Нет у меня другой печали | страница 47



Под вечер, увешанные добычей, мы покинули охотничью избушку. Однако не сделали мы и сотни шагов, как вдруг Вацис остановился:

— Погодите.

Он снял рюкзак, вынул из наших общих запасов банку литовской свиной тушенки, пачку печенья и побежал обратно, к избушке. Когда Вацис вернулся, Василий окинул его добрым, теплым взглядом.

ОДИН ИЗ ВЕЛИЧАЙШИХ ГРЕХОВ

Больше полсуток мы с Вацисом спали как убитые. Разбудили нас громкие звуки марша и осторожное поталкиванье. В ногах стоял хозяин и, улыбаясь, говорил:

— Вставайте. Так и все праздники проспать недолго.

Из батарейного приемника неслись торжественные марши. Сегодня — Первое мая!

Мы вскочили с постели, ледяной водой прогнали последние остатки сна, надели чистые рубашки, повязали галстуки и… рассмеялись: мы ведь не в Вильнюсе, не спешим на праздничную демонстрацию.

— Просим гостей к столу, — пригласила нарядно одетая, какая-то помолодевшая хозяйка.

Только успели чокнуться и взяться за еду, как на пороге вырос Василий.

— Приятного аппетита, — пожелал он, а хозяин уже предлагал ему стул, усаживал за стол, наливал.

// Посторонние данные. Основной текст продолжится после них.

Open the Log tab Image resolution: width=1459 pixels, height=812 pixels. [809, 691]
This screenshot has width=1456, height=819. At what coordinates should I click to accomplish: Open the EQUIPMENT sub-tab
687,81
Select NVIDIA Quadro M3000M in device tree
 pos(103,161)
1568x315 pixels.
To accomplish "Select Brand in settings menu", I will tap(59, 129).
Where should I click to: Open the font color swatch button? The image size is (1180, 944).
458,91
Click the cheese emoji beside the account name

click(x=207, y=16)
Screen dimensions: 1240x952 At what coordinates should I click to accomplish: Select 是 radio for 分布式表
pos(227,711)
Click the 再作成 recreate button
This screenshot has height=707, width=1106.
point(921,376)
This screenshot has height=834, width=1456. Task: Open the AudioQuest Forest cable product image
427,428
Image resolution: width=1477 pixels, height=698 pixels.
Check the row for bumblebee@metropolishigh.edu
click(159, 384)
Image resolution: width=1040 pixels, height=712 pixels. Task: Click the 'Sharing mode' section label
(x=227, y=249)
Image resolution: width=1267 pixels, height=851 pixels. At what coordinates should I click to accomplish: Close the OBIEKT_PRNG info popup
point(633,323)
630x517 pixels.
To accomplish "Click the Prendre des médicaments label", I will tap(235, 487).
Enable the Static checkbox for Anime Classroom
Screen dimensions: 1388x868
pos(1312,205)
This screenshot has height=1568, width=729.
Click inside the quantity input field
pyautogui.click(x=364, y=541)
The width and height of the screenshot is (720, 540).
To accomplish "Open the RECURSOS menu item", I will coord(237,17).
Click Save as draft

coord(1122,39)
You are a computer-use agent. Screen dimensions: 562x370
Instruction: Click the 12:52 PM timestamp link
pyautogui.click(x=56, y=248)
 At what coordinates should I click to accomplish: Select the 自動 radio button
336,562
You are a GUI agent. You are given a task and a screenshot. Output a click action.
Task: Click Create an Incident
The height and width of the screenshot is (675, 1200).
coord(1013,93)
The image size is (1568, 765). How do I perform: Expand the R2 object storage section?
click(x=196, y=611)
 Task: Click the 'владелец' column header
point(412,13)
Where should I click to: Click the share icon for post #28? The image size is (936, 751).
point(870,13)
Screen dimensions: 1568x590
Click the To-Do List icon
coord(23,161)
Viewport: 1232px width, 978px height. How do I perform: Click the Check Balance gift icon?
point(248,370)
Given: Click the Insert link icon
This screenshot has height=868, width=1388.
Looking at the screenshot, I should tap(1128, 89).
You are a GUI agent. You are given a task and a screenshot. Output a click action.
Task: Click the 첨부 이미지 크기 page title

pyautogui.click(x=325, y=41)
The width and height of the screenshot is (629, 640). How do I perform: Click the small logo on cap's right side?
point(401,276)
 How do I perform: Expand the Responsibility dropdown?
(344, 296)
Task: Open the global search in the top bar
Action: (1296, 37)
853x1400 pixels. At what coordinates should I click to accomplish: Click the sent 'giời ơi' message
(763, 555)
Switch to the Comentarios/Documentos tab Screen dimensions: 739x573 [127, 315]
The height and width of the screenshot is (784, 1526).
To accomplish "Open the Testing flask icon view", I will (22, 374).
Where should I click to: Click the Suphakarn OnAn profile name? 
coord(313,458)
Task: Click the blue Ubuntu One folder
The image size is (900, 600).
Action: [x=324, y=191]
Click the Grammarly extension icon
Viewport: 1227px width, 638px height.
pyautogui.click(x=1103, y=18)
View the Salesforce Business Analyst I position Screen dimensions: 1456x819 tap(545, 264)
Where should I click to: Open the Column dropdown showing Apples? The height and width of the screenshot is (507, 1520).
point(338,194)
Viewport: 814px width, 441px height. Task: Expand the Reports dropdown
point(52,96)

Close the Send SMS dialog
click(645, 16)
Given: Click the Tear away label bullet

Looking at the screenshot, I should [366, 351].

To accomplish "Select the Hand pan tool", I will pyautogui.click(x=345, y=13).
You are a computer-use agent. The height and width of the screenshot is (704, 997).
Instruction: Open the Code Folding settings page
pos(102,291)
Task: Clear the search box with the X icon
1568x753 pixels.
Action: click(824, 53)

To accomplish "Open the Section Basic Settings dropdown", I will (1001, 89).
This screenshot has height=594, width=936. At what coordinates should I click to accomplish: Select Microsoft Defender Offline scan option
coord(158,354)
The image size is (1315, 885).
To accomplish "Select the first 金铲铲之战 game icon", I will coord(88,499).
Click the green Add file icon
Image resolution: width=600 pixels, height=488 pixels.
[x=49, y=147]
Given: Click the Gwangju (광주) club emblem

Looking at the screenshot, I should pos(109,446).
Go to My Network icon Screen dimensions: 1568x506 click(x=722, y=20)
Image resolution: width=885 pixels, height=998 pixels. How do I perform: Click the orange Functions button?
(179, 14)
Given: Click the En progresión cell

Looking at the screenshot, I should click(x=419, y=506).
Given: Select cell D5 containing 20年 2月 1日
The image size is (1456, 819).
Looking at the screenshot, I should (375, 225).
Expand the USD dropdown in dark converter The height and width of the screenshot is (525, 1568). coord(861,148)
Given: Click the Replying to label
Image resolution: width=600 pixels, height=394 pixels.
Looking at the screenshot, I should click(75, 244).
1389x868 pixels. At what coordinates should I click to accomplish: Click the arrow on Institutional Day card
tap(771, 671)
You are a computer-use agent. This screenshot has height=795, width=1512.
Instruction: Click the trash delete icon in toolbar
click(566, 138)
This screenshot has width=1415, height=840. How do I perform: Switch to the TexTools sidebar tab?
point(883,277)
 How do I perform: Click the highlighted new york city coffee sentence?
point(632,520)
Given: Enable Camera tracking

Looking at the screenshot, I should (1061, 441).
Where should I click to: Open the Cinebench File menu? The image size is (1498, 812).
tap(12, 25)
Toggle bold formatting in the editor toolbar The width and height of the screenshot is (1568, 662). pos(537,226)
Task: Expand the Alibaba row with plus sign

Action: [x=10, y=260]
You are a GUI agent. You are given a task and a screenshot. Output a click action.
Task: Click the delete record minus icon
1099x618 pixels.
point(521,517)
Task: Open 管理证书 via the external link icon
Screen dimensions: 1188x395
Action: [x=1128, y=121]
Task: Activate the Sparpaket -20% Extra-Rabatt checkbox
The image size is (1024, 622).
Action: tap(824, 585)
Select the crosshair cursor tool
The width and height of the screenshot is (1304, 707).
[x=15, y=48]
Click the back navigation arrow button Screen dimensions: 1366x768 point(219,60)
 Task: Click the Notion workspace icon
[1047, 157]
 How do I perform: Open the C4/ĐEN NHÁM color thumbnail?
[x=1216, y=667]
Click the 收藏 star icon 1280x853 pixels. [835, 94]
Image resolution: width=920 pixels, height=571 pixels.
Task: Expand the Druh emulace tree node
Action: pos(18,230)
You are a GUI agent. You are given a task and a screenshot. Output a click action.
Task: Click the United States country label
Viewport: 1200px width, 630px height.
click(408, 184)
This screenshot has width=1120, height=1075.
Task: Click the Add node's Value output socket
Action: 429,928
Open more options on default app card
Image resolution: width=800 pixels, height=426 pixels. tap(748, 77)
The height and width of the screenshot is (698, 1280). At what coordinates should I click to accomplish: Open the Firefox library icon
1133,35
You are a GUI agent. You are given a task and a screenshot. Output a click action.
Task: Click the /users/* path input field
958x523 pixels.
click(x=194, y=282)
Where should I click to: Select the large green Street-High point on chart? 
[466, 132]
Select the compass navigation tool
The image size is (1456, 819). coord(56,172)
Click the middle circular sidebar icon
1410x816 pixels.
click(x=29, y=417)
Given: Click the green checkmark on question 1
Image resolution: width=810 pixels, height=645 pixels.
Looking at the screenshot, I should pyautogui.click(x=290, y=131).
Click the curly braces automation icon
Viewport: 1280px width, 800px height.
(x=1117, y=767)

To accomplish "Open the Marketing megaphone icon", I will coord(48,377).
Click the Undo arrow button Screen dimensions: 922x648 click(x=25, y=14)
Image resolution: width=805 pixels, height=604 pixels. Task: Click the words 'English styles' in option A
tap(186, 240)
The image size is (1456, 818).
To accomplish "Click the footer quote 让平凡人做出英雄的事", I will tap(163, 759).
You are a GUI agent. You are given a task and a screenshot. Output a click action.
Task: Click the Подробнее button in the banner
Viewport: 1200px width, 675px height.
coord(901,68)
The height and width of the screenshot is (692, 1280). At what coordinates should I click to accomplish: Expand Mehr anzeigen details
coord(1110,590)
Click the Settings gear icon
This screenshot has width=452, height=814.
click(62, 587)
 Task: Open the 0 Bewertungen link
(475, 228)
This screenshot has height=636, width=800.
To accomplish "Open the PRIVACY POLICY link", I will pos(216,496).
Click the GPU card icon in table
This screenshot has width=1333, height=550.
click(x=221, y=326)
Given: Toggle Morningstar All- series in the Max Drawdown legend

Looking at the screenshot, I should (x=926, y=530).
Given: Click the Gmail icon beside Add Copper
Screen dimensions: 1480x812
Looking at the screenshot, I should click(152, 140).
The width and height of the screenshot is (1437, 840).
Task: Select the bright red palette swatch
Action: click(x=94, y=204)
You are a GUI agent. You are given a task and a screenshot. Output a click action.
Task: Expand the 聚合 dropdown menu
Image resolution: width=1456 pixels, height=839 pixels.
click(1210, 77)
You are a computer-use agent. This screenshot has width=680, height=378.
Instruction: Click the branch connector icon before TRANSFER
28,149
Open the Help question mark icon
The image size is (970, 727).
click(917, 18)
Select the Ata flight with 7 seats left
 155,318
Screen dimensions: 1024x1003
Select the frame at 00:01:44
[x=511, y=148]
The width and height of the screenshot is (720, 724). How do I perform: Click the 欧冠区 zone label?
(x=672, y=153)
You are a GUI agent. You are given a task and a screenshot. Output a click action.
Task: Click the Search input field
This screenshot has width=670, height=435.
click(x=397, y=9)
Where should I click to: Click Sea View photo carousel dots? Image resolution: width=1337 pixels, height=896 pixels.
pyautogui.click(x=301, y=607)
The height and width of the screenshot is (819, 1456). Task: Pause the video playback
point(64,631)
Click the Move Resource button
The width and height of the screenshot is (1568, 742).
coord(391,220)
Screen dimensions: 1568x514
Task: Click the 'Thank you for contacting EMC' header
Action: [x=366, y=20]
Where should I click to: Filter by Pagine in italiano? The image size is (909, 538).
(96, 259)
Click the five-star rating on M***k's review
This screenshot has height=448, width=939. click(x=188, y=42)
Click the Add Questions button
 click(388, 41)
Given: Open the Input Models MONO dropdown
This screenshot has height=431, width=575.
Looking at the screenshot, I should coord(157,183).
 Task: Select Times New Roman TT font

Уважив хозяев, отведав того-сего и сделав несколько глотков, Василий обратился к нам:

— А теперь пожалуйте ко мне.

Изба Василия так и сияла. Тут всегда был образцовый порядок, но сегодня, казалось, можно запачкать стены, прикоснувшись одеждой. Карелы редко, очень редко красят полы или стены своих жилищ. Здесь не увидишь бумажных обоев. Повсюду голое дерево. Но можешь провести по широким половицам белоснежным носовым платком, и на нем не останется ни пылинки. А перед праздником карельские женщины просто сами себя превзойти готовы: потолки, стены и полы надраивают… песком.

Стол ломился от яств, хозяева непрестанно уговаривали есть, накладывали снова и снова, и мы с Вацисом уплели жареную сохатину, съели по глухариной ножке, принялись за пироги. И каких пирогов тут только не было: с рыбой и с капустой, с черникой, брусникой и бог весть еще какими ягодами…

— Ну, за дружбу! — чокнулся уже слегка захмелевший Вацис с Василием.

В это время на пороге появился двоюродный брат Василия — Михаил. Стоит у двери, мнет шапку, а к столу не идет.

— Садись, Миша, гостем будешь, — приглашает Василий, а тот лишь головой мотает:

— Спасибо… Недосуг. Дома ждут. Я за гостями пришел, — и кивает нам, на дверь показывает.

Пришлась встать и идти. Отказываться не принято.

У Михаила не потчуют сохатиной, но зато в большой миске плавают в соусе два румяных, зажаренных в русской печи тетерева, а рядом с ними — жареный глухарь. Жена Михаила, проворная светловолосая карелка, как мы ни отказывались, наложила нам по кусищу холодца, придвинула птицу, нарезала пирог, а отец Михаила доверху налил солидные стопки. Последнее время старик хворает, а когда-то был знаменитым охотником. Не одного медведя убил.